Saturday, June 14, 2008

Calculus through C

Due to my evil supervisor, I'd had to program UNIX to calculate a minima via three methods - Bisection, Newton and Heuristic. Fun. I managed to forget to unassigned pointers for some of the variables, and so my tiny, "cute" program crashed my friends new quad core computer... Sigh. Hope can only come with the fact that it is more flexible as MATLAB program

Reminiscing really doesn't work

I thought I'd cheer myself up this morning by reminiscing about "happier times". I pulled out my photo album and looked over photos I'd had taken of me over the last 23 years of my life. Of course this is among the stupidest thing I could have done. Seeing mum brought back that pain. And then seeing G made it worse. Because she has a blog - and, mostly because I'd been blocking all thoughts regarding her the last few months, I haven't thought of looking at it. Unfortunately I did today. I can safely say I'm not going to interact with ANYONE for the next few days.

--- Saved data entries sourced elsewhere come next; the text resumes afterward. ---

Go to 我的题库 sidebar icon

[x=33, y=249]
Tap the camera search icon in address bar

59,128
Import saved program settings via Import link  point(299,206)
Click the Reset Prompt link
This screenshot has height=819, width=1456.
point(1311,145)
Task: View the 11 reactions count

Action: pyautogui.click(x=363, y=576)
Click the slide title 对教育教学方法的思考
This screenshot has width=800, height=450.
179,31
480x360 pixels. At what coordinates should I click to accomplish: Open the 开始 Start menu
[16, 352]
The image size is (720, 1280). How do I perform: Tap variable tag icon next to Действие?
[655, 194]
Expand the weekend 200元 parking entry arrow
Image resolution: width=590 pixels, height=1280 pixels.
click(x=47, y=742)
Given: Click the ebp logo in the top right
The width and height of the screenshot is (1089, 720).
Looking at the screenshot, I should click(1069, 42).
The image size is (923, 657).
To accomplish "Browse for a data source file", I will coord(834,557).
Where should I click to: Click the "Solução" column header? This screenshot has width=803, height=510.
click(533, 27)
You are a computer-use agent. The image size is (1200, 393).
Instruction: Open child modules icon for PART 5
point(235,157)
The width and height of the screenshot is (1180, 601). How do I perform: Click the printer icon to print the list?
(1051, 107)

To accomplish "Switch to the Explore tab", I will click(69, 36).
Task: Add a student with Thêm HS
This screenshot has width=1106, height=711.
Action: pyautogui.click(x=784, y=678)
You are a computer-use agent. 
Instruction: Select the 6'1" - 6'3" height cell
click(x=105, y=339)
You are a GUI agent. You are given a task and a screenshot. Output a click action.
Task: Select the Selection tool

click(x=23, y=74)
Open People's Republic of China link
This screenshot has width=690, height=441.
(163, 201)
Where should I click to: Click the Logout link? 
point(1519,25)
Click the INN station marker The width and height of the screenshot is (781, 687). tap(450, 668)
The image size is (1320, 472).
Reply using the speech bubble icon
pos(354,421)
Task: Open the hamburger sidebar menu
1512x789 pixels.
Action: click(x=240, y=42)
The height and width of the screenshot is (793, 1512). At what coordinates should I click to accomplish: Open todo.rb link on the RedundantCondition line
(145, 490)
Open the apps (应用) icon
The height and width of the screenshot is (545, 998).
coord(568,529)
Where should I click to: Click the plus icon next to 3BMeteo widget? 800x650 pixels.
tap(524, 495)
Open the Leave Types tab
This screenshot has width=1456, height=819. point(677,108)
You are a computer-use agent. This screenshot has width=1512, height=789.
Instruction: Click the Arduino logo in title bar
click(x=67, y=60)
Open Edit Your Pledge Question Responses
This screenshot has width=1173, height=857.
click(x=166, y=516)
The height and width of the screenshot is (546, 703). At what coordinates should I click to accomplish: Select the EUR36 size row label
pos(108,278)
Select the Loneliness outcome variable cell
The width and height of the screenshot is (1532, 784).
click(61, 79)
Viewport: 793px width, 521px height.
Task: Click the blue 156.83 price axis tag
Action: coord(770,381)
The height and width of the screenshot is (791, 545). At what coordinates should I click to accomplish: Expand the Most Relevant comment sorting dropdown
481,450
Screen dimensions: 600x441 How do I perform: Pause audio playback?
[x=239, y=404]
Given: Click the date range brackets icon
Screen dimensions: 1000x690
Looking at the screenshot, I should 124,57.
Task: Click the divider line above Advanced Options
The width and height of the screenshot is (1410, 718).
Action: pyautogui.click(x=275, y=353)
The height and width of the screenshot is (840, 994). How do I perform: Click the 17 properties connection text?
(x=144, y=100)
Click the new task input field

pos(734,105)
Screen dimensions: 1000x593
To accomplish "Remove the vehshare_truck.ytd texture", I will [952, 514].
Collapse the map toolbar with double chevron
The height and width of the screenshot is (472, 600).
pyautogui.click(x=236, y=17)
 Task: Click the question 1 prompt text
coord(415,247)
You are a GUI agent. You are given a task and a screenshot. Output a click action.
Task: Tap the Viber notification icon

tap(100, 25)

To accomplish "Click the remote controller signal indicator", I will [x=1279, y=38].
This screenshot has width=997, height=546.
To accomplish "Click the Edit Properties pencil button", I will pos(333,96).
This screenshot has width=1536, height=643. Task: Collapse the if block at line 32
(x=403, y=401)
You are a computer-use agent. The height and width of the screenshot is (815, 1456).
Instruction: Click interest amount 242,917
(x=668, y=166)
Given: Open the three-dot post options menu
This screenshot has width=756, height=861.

Only problem is the people I live with. My brother came into my room, and as usually, wanted me to do something for him. On seeing my bright green eyes (when I'm upset, my eyes change from sea green to a emerald green), he hesitated for a second before saying "can you drive me to the MCG?.. We can use my car?". Sometime I wonder about him. I agree. To take him in his car. His cars' battery "pops" out while you drive the car. Halfway home, it pops out. Wonderful. As I'm parking the car outside my house half an hour latter, I watch a guy argue with a girl. She hopped into her car and tried to drive off - AND HE TRIED TO PUSH HER CAR BACK INTO THE CARPARK? What does he think he is, super dickhead or something? God I hate everyone!

Incantation of my truth

It seems that not matter how hard I try, it is impossible to not be an arse-hole. The very thought of getting into the situation I found myself in makes me feel ill. Indeed, I've spent the last six months with my "non-girlfriend" for this exact reason: I don't want to have a relationship. I don't want to feel close to anyone. I don't want to have to deal with anything more than just friends. And then something like this happens. I mean, I though it was just a friendship - not anything more. And when I realised, or more correctly when she made me realise what she thought it was, It had to go. How can I get into this mess again? I assume that there must be someway to avoid it, someway short of becoming a leaper.

The world is just not right. It's like some sort of twisted game that even if you don't want to play, you get stuck into playing.

*@#!*($^!&*(%!*(%^##!&(%^&!*(($_@*)#%*(&.
Hopefully god goes and fucks himself.
Hopefully all of the gods fuck themselves. They all suck.